The POKS contested the 2020 Serbian parliamentary election on a coalition list called For the Kingdom of Serbia. Gojković was the list bearer, although he agreed to have Ljubinko Đurković appear ahead of him in the first position. The list narrowly missed crossing the electoral threshold to win representation in the assembly.

===POKS split and after===
On 23 December 2021, a group identifying itself as the POKS presidency removed Gojković as leader on the grounds that his four-year term had expired in October. POKS official Miloš Parandilović said that the meeting had been illegitimately convened and that Gojković was still the party's leader.
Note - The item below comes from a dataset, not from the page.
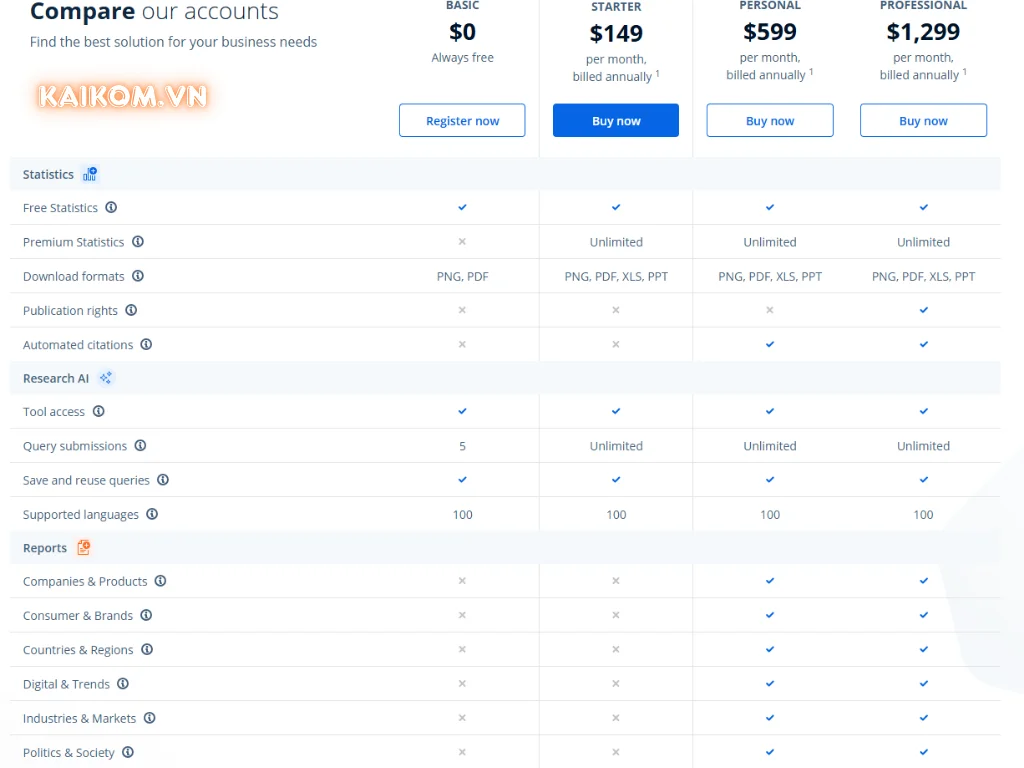Viewport: 1024px width, 768px height.
Task: Select Buy now for Professional plan
Action: [923, 121]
The group identifying itself as the POKS presidency announced on 28 December 2021 that Gojković and his prominent ally Mirko Čikiriz had been expelled from the party. Gojković's supporters rejected this announcement, stating that Serbia's ministry of public administration and local self-government had issued a statement the previous day identifying him as the party's only legitimate representative. Gojković's group held an assembly in Topola on 2 January 2022, at which time he was re-affirmed as party leader. The rival group held an assembly in Belgrade on 3 January and elected Vojislav Mihailović as leader.
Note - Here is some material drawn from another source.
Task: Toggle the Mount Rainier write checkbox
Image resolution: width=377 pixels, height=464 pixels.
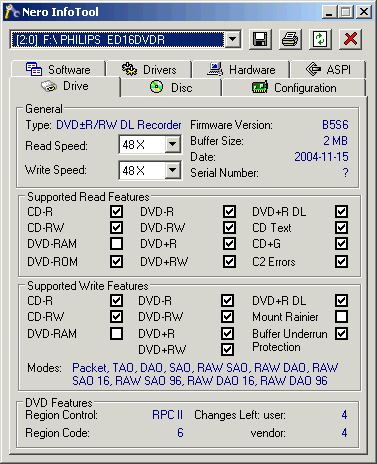Action: 341,316
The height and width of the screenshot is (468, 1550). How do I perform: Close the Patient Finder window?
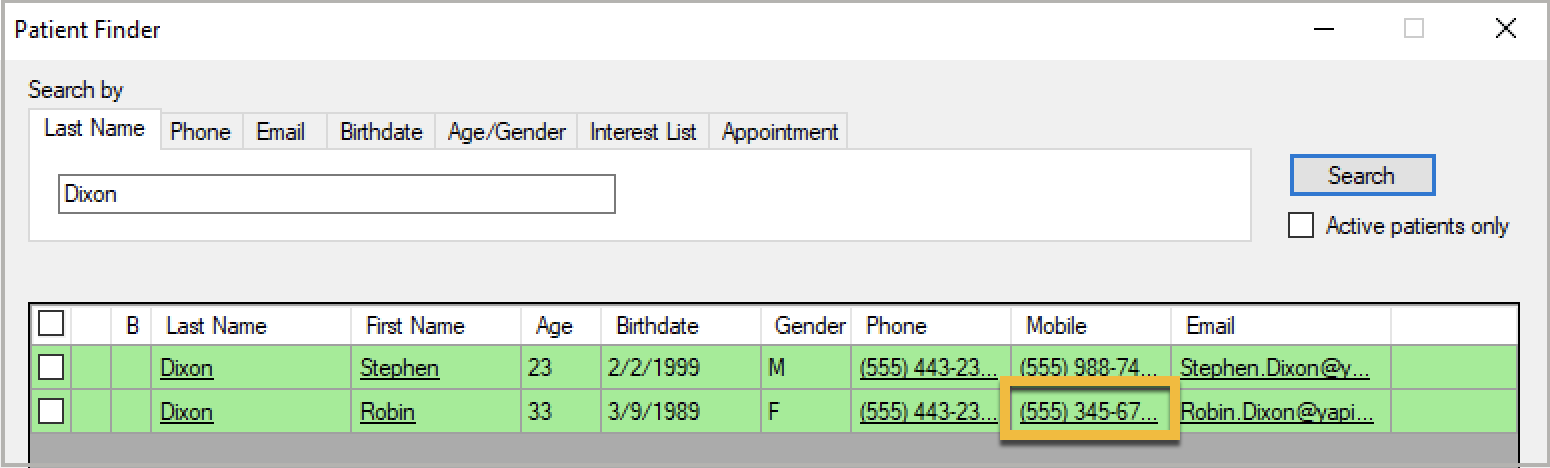tap(1505, 30)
In the aftermath of the split, Mihailović accused Gojković of concealing his appointment by the Serbian government as a director of Mtel, a telecommunications company in Montenegro primarily owned by the state company Telekom Srbija. Mihailovic's supporters further asserted that the appointment was evidence of collusion between Gojković and Vučić's government. Gojković rejected this, saying that he received only minimal compensation for serving as a director (which he had reported in any event) and that it was not evidence of ongoing ties to the SNS.

Gojković announced in February 2022 that his POKS group would contest the upcoming presidential, parliamentary, and Belgrade elections in an alliance with Dveri. He appeared in the second position on the alliance's Patriotic Bloc for the Restoration of the Kingdom of Serbia list in the parliamentary election and was elected to a fifth term when the list won ten mandates, six of which were assigned to Dveri members and four to POKS members. Soon after the election, Gojković's group lost the rights to the POKS name when Mihailović was recognized as the party's legitimate leader.
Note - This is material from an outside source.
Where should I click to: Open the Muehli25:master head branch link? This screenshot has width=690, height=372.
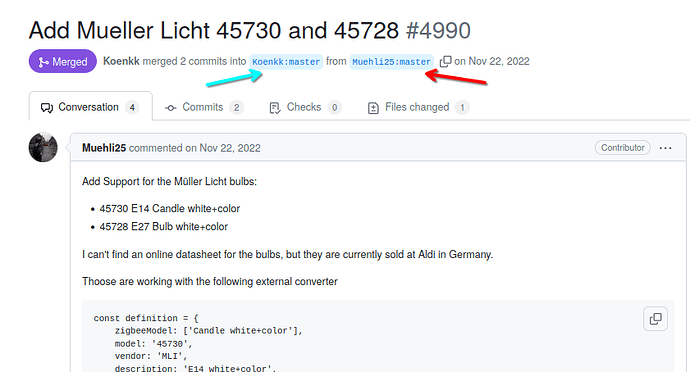[392, 62]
In August 2022, Gojković and two of the other three delegates in his group voted for SNS candidate Vladimir Orlić to become the new president of the national assembly. The fourth ex-POKS delegate, Miloš Parandilović, voted against Orlić and ended his affiliation with Gojković. Parandilović later charged Gojković with seeking to join Serbia's SNS-led administration and of surrendering his claim to the POKS leadership after the election, thereby allowing Mihailović to take over the party.

In the 2022–24 assembly term, Gojković was a member of the assembly's defence and internal affairs committee, a member of Serbia's delegation to the Parliamentary Assembly of the Francophonie (where Serbia has associate member status), and a member of the friendship groups with Argentina, the Bahamas, Italy, Slovenia, and the United States. He served in a parliamentary group with members of the Justice and Reconciliation Party (SPP), the United Peasant Party (USS), and the Democratic Alliance of Croats in Vojvodina (DSHV).

===Serbian Progressive Party===
In October 2023, Gojković joined the Serbian Progressive Party. He appeared in the 117th position on the SNS alliance's list in the 2023 Serbian parliamentary election and was re-elected when it won a majority victory with 129 seats. He is now a member of the education committee (Note: Formally known as the Committee on Education, Science, Technological Development and the Information Society.) and the agriculture committee, (Note: Formally known as the Committee on Agriculture, Forestry, and Water Management.) a deputy member of the committee on constitutional and legislative issues, and a member of the friendship groups with Italy and the Holy See, Malta, Spain, and the United States of America.